70s through 90s Nebraska Cornhuskers. Similar to Jay’s post, we had no major pro teams near. The simple uniform in scarlet and cream was our whole state’s identity, and we wore the emotion of it on our sleeves. Removing stripes from the pants, changing the field logo, etc was either heretical or extremely progressive, depending on your point a view. Calls for changing it more drastically was on par with being anti-American. The uniform was near sacred.
Some teams can (and should) change their uniforms. Perhaps even frequently.
Nebraska is not one of those teams. White/red/white at home, white/white/red on the road. That is it, that is all.
The only change I’d be fine with: they can go back and forth between shoulder stripes, sleeve stripes, or just the N on the sleeves.
An unusual question, because though it leads to a uniform I like, I would not consider them my *favorites*.
Early in the 1977 season, the “A” game for the NBC Saturday afternoon MLB Game of the week was rained out (let’s say, the Yankees and Tigers) so they had to go to the “B” game: the Dodgers vs. the Padres.
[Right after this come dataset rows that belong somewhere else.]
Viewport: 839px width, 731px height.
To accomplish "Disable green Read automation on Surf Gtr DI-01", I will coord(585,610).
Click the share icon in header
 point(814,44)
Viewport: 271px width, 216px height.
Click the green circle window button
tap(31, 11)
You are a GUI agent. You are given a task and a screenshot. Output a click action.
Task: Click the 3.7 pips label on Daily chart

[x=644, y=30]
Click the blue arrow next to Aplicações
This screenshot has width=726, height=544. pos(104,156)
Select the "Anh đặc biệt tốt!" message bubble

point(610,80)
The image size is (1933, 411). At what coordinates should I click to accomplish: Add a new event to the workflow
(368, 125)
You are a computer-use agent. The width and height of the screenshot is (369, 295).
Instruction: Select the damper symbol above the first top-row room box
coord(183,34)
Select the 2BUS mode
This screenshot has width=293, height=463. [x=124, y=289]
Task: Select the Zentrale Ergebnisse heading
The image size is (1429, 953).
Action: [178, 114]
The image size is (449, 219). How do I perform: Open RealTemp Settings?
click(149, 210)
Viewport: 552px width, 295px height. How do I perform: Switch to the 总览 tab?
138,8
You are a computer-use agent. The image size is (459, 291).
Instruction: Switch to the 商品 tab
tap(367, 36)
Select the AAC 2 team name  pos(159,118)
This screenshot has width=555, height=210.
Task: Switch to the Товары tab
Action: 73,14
Los Angeles is familiar to everybody, but I must admit I’d never seen San Diego play. They took the field in dark brown jerseys with yellow raglan sleeves and V-neck collar, a yellow “San Diego” in an antique font, and yellow player numbers on the back. Hats were brown with a yellow “mission bell” pattern on the front with interlocking “SD”. Pants were white with brown and yellow stripes and Sansabelt. Cleats were white, sannies were yellow, stirrups were brown.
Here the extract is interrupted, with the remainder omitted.